BFM DICI
bfmdici

Disparition d'Émile: comment se prépare la "mise en situation" dans le hameau du Haut-Vernet

Un important dispositif de gendarmerie sera déployé pour condamner l’accès au hameau du Haut-Vernet. Des habitants convoqués par les enquêteurs se disent "sereins" pendant que le maire redoute "une pression médiatique très forte".

Depuis lundi, ils ont fait les cent pas d’un point à l’autre. Tantôt au bas du village que dans le hameau du "Haut", qui sera l’objet de toutes les supputations ce jeudi 28 mars, à l’occasion de la "remise en situation" dans l'enquête sur la disparition d'Émile.

Les gendarmes, essentiellement rattachés à la compagnie de Barcelonnette, ont déjà pris possession des lieux. "Ce sont des repérages qui nous permettront de sanctuariser le hameau du Haut-Vernet ce jeudi", confirme le colonel Pierre-Yves Bardy.

^^^^^^^^^^^^^^^^

Exercice écrit A:
Dans les enregistrements, reprenez tout ce qui va de la ligne contenant « Where should I click to: Open » jusqu'à la ligne contenant « I will point(134,301). » incluses, en substituant « glyph » à « icon » sans rien modifier d'autre.
L'article et les enregistrements n'ont aucun lien entre eux.

Lignes enregistrées:
^^^^^^^^^^^^^^^^

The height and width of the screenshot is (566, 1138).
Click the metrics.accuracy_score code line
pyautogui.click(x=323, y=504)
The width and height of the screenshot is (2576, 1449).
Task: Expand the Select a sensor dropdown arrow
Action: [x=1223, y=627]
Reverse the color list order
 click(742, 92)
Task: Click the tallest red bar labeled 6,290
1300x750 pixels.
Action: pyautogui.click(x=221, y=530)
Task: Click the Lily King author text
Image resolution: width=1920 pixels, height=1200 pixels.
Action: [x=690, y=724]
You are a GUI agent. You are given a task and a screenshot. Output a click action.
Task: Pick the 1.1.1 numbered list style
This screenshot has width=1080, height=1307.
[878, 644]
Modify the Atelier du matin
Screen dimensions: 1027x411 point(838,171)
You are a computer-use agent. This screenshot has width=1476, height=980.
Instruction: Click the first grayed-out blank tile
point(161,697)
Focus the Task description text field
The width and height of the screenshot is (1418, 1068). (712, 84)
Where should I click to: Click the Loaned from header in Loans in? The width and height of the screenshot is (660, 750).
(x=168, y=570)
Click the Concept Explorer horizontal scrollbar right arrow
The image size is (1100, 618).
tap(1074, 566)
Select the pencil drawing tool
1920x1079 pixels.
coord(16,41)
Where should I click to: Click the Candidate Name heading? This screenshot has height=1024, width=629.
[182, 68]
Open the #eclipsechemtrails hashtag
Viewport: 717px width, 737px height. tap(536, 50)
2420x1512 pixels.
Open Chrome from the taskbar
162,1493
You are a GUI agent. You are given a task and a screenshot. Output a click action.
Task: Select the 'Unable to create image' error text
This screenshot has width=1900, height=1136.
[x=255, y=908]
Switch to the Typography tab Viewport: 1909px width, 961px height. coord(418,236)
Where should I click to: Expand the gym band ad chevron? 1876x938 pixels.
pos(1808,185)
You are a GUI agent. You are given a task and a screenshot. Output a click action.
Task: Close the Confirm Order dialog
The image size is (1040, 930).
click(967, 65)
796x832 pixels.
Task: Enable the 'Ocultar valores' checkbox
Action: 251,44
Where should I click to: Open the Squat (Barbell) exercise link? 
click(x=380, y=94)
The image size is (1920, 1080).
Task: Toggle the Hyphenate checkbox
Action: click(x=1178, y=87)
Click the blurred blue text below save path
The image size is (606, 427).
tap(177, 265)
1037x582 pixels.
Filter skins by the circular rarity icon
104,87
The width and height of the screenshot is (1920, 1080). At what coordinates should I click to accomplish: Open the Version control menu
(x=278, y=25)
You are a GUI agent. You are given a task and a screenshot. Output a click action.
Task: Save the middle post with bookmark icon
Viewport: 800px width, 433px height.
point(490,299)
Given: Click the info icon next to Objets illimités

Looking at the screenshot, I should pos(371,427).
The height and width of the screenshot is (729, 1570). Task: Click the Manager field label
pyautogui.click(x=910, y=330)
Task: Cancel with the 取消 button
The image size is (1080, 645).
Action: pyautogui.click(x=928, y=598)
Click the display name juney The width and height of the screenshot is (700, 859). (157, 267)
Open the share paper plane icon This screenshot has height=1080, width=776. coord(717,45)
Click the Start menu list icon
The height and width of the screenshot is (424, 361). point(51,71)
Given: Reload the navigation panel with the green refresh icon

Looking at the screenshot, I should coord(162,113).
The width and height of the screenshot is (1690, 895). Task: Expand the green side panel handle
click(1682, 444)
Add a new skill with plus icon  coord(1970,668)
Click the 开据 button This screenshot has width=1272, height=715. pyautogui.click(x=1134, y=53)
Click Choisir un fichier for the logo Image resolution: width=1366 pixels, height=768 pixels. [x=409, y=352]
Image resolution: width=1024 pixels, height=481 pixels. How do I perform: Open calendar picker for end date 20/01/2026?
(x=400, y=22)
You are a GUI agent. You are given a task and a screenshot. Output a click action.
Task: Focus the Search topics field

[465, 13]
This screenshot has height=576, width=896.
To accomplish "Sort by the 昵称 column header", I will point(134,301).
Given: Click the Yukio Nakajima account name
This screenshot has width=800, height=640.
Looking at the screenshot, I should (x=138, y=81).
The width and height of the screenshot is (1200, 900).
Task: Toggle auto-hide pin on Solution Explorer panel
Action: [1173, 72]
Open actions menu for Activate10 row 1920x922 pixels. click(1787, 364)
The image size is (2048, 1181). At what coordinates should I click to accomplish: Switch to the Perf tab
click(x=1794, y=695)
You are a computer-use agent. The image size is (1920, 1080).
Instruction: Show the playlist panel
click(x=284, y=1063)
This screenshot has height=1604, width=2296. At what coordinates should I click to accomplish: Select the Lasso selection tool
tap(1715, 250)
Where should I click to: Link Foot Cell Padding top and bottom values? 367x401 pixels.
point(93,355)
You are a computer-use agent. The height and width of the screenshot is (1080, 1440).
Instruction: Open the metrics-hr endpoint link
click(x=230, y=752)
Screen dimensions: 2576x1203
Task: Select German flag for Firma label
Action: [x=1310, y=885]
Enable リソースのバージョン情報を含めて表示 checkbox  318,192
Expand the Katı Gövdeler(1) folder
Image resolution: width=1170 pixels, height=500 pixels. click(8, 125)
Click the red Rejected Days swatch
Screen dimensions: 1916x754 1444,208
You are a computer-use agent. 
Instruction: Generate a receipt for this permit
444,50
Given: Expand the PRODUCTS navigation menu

^^^^^^^^^^^^^^^^

Exercice écrit B:
Retapez à l'identique l'article sur la disparition d'Émile.

Bonne réponse A:
Where should I click to: Open the Squat (Barbell) exercise link? 
click(x=380, y=94)
The image size is (1920, 1080).
Task: Toggle the Hyphenate checkbox
Action: click(x=1178, y=87)
Click the blurred blue text below save path
The image size is (606, 427).
tap(177, 265)
1037x582 pixels.
Filter skins by the circular rarity glyph
104,87
The width and height of the screenshot is (1920, 1080). At what coordinates should I click to accomplish: Open the Version control menu
(x=278, y=25)
You are a GUI agent. You are given a task and a screenshot. Output a click action.
Task: Save the middle post with bookmark glyph
Viewport: 800px width, 433px height.
point(490,299)
Given: Click the info glyph next to Objets illimités

Looking at the screenshot, I should pos(371,427).
The height and width of the screenshot is (729, 1570). Task: Click the Manager field label
pyautogui.click(x=910, y=330)
Task: Cancel with the 取消 button
The image size is (1080, 645).
Action: pyautogui.click(x=928, y=598)
Click the display name juney The width and height of the screenshot is (700, 859). (157, 267)
Open the share paper plane glyph This screenshot has height=1080, width=776. coord(717,45)
Click the Start menu list glyph
The height and width of the screenshot is (424, 361). point(51,71)
Given: Reload the navigation panel with the green refresh glyph

Looking at the screenshot, I should coord(162,113).
The width and height of the screenshot is (1690, 895). Task: Expand the green side panel handle
click(1682, 444)
Add a new skill with plus glyph  coord(1970,668)
Click the 开据 button This screenshot has width=1272, height=715. pyautogui.click(x=1134, y=53)
Click Choisir un fichier for the logo Image resolution: width=1366 pixels, height=768 pixels. [x=409, y=352]
Image resolution: width=1024 pixels, height=481 pixels. How do I perform: Open calendar picker for end date 20/01/2026?
(x=400, y=22)
You are a GUI agent. You are given a task and a screenshot. Output a click action.
Task: Focus the Search topics field

[465, 13]
This screenshot has height=576, width=896.
To accomplish "Sort by the 昵称 column header", I will point(134,301).

Bonne réponse B:
BFM DICI
bfmdici

Disparition d'Émile: comment se prépare la "mise en situation" dans le hameau du Haut-Vernet

Un important dispositif de gendarmerie sera déployé pour condamner l’accès au hameau du Haut-Vernet. Des habitants convoqués par les enquêteurs se disent "sereins" pendant que le maire redoute "une pression médiatique très forte".

Depuis lundi, ils ont fait les cent pas d’un point à l’autre. Tantôt au bas du village que dans le hameau du "Haut", qui sera l’objet de toutes les supputations ce jeudi 28 mars, à l’occasion de la "remise en situation" dans l'enquête sur la disparition d'Émile.

Les gendarmes, essentiellement rattachés à la compagnie de Barcelonnette, ont déjà pris possession des lieux. "Ce sont des repérages qui nous permettront de sanctuariser le hameau du Haut-Vernet ce jeudi", confirme le colonel Pierre-Yves Bardy.